Przestarzałe wyciągi zastąpiły gondola i sześcio- i dziesięcioosobowe kanapy zwiększając przepustowość z ok 9 tys. do blisko 19 tys. narciarzy na godzinę. 83 proc. stoków należących do TMR będzie sztucznie naśnieżanych, poszerzone nartostrady i nowa, dzięki której słabiej jeżdżący narciarze nie będą musieli męczyć się zjazdem z Salmopola do Soliska legendarną, ale trudną Golgotą.
W Szczyrku ambitnie narciarze mają do dyspozycji dwie czarne trasy – blisko 3 km nartostradę FIS ze Skrzycznego (zarządzaną przez COS) i Bienkulę z Małego Skrzycznego (SMR).

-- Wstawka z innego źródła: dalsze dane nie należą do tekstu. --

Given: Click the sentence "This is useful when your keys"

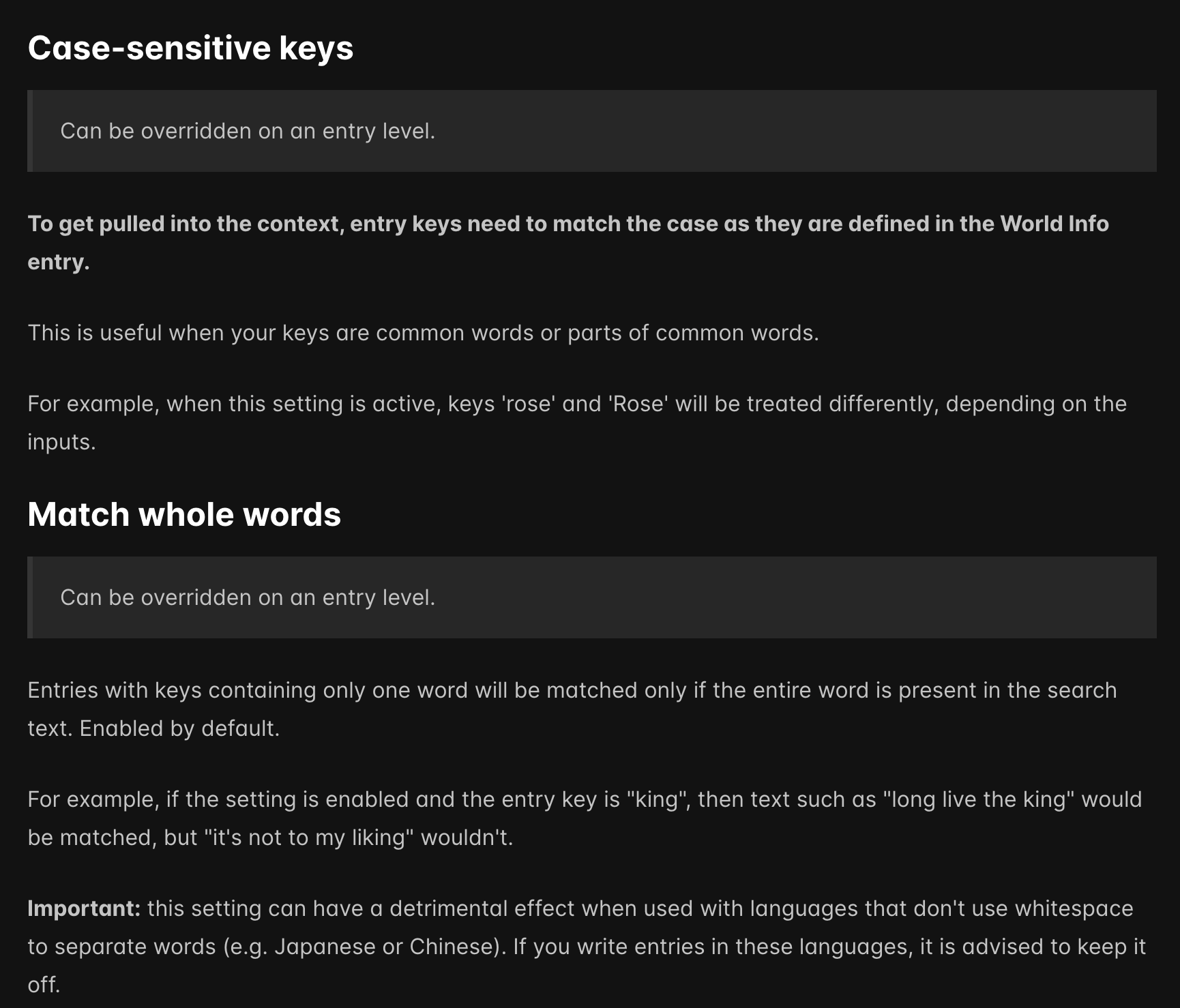Looking at the screenshot, I should tap(423, 333).
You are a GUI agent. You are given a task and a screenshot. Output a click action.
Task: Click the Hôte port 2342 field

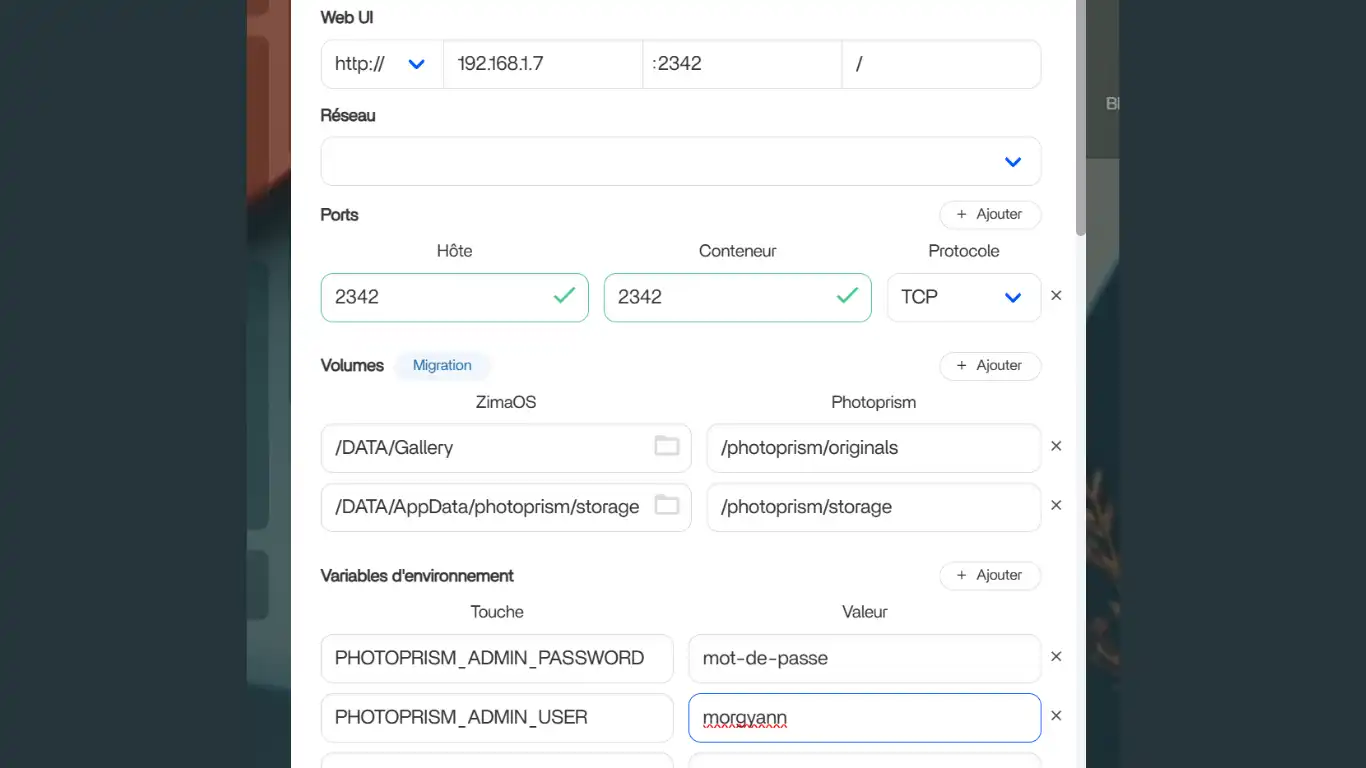(440, 297)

Oprócz Bienkuli inna kultowa trasa to czerwona Golgota, schodząca z Salmopola do Soliska. Kiedyś, gdy ratraki były w Polsce rarytasem, wymuldzona nartostrada była dla mniej doświadczonych narciarzy prawdziwą ścianą płaczu, dziś to po prostu dość szybka i dość trudna trasa. Ci mniej doświadczeni jeżdżą za to bez jakichkolwiek obaw na polanach Przełeczy Salmopolskiej. Tu nartostrady są przyjazne nawet stawiającym pierwsze kroki na nartach. Na Skrzycznem podobny charakter ma 5-km długości niebieska nartostrada Ondraszek.